On 21 September 2010 09:29, Sivasubramanian M <isolatedn@xxxxxxxxx> wrote:
> Hello
> I am concerned about the implication of Recommendation 4.5: "The contracted
> advisors will be expected to have specific expertise in interpreting law
> instruments of public international law ....." which would invariably lead
> to a situation where the advisors are Lawyers from Law firms engaged by
> ICANN at a thousand dollars an hour, which would necessitate equally
> expensive counter measures on the part of the TLD applicant.
> If this is a 'morality and public order' issue, by whatever name we call it,
> why do we emphasize that the Advise needs to come from Lawyers and Law
> firms? This is very Californian.
> Sivasubramanian M

As a non-Californian and non-lawyer, I believe there is value to this approach.

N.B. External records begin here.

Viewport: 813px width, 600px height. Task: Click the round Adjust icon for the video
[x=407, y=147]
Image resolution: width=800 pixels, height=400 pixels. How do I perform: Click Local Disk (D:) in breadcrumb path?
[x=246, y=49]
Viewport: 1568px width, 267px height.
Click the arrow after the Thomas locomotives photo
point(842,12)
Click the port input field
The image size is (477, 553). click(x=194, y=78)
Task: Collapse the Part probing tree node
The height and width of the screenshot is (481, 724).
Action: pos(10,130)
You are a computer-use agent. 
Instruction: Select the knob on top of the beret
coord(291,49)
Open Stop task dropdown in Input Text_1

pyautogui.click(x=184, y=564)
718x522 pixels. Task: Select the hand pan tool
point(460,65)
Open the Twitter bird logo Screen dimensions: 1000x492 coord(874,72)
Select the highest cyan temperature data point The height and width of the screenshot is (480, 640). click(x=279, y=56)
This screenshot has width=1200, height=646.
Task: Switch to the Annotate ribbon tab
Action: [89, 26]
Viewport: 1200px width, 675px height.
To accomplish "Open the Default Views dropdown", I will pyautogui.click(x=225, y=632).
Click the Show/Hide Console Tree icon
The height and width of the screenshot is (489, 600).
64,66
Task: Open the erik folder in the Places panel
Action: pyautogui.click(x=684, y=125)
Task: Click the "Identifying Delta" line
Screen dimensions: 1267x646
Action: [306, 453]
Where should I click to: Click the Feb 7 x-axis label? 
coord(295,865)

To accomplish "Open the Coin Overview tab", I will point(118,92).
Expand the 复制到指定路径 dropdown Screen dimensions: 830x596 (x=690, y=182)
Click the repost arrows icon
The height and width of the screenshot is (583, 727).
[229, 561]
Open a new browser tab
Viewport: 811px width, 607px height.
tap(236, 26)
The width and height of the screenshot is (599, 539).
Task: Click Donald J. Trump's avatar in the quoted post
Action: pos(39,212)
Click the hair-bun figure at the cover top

A major problem with the original MAPO scheme was that it enabled
objections based on very subjective criteria; one community's isolated
sense of offence was sufficient for a serious objection. In evolving
the status quo into something more acceptable, we required some kind
of objective standard by which objections can be measured, and the
clearest (and most transparent) standards are laws and treaties.

If a string isn't objectionable enough to be the subject to action
according international law and treaty, it isn't objectionable enough
for ICANN to consider blocking it. It is not ICANN's duty to create
de-facto treaties on morality; instead it must track and stay
consistent with existing law and treaty.